Travel, service, creativity — senior has a full undergraduate experience
An accomplished vocalist who plays jazz piano and guitar, Sierra Drummond suffered a misdiagnosed high school vocal injury that prevented her singing for her first three years at USC Dornsife.
Determined, however, not to let her injury curtail her ability to share her love of music, in her junior year, Drummond joined KXSC, USC’s student-run college radio station. Then things began to turn around. A second — this time, correct — diagnosis, resulted in surgery, restoring her ability to sing in her senior year. After a semester of interning at KXSC, she landed her own two-hour weekly music show, naming it “Wax and Gold” after the Ethiopian tradition of layered meaning in poetry and song.
“In Ethiopian culture, ‘wax’ describes the obvious meaning of a song’s lyrics,” Drummond explains, “while ‘gold’ refers to their deeper, hidden meaning, such as the social consciousness that helped inspire political uprising during the period of dictatorship in Ethiopia.”
For Drummond, who graduated on May 11 with a bachelor’s in NGOs and social change — an interdisciplinary major she describes as “a combination of sociology, political science, economics and international relations” — her eclectic and thoughtful radio show reflected the diverse scholarship she was engaging with in her degree.
As a high school senior, Drummond knew little about USC until she visited the campus with her father. She was so impressed that upon returning home to Thousand Oaks, an hour north, she applied immediately. The news that she’d been offered a full tuition Trustee Scholarship — an award based on academic excellence, leadership and community service — made USC Dornsife an easy choice, she said.
“I was overwhelmed with how active and exciting it was,” Drummond noted of her impressions of the college during her campus visit. “Everywhere I went, there was someone doing something different and interested in something different.”
Nevertheless, she didn’t expect her life at USC Dornsife to turn out to be quite as full as it did.
“I found myself surrounded by so many different kinds of people from so many different walks of life.
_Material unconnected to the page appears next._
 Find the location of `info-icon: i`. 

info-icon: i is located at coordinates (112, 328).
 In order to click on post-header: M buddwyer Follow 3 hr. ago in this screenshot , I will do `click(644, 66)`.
I’ve never had a dull moment, ever,” said Drummond, who is graduating with a minor in consumer behavior from USC Marshall School of Business.
Giving back
A central part of Drummond’s undergraduate experience has been her participation in USC Troy Camp, a nonprofit mentorship organization that provides after-school tutoring and programming and a summer camp for underserved youth in South Los Angeles. Drummond served as a cabin counselor and also helped run the organization’s public relations initiative.
The experience transformed her time at USC, she noted, giving her understanding and insight into the inner-city community around the university. “If I hadn’t done it, I wouldn’t have met so many wonderful families and built such incredible bonds with them,” she said.
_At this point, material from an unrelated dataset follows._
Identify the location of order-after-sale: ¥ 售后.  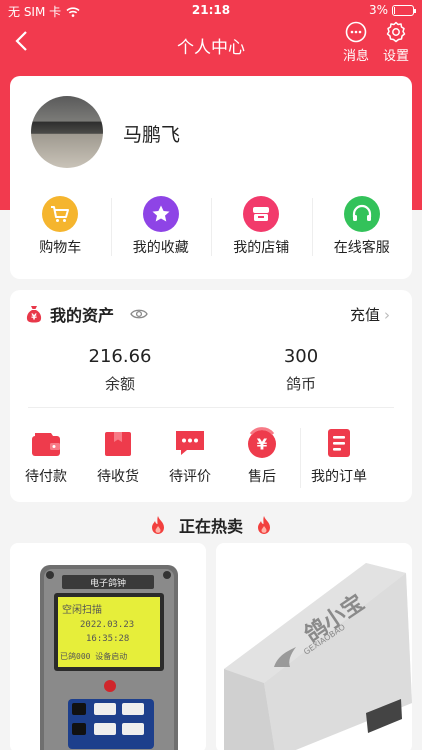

Drummond also gave back by interning at a nonprofit in the heart of L.A.’s Skid Row during her senior year. She used the experience to write a 40-page thesis about how best to address the needs of homeless women.
A semester at Scotland’s Edinburgh University helped Sierra Drummond renew her connection with art and music. Photo courtesy of Sierra Drummond.
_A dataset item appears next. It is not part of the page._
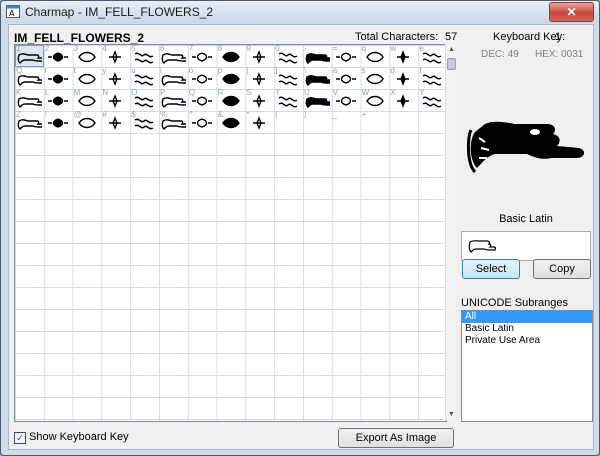  What do you see at coordinates (202, 122) in the screenshot?
I see `char-cell: ^` at bounding box center [202, 122].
“I wanted to write a thesis about women’s rights, and specifically the issue of sexual assault,” she said. “When I started getting really involved with homelessness, I realized how pervasive that issue is specifically in the homeless population and how little is being done to address it.”
Drummond says that USC’s inner-city location affected her research focus. “I don’t think I ever could have expected how much USC would shape my interests and my passion for the roots of social conflict and a need for change,” she said. “Had I been anywhere else, I probably would have never decided to dedicate a year of my academics to really understanding it.”
A second home
Drummond also seized on the opportunity to study abroad, spending one semester of her junior year at Edinburgh University in Scotland.
There she found a renewed connection to art and music, took a sound recording class, backpacked through the Highlands and visited the Isle of Skye. She now considers Edinburgh her favorite place in the world and Scotland her second home.
Drummond plans to continue working with public health concerns in L.A. First, however, she wants to fulfill her childhood dream of joining the Peace Corps. If accepted, she plans to leave in November for Nepal. She feels confident she’ll be ready for the challenge. USC Dornsife’s unique opportunities to explore interdisciplinary studies meant that each semester plunged her into a new situation or a new academic focus, making her a very quick, adaptive learner, Drummond noted.
“That’s a great skill that will stand me in good stead for anything I choose to do,” she said, before adding with a laugh, “It’s kind of crazy to think that I didn’t initially plan on coming to USC, but I’m so happy I ended up here.”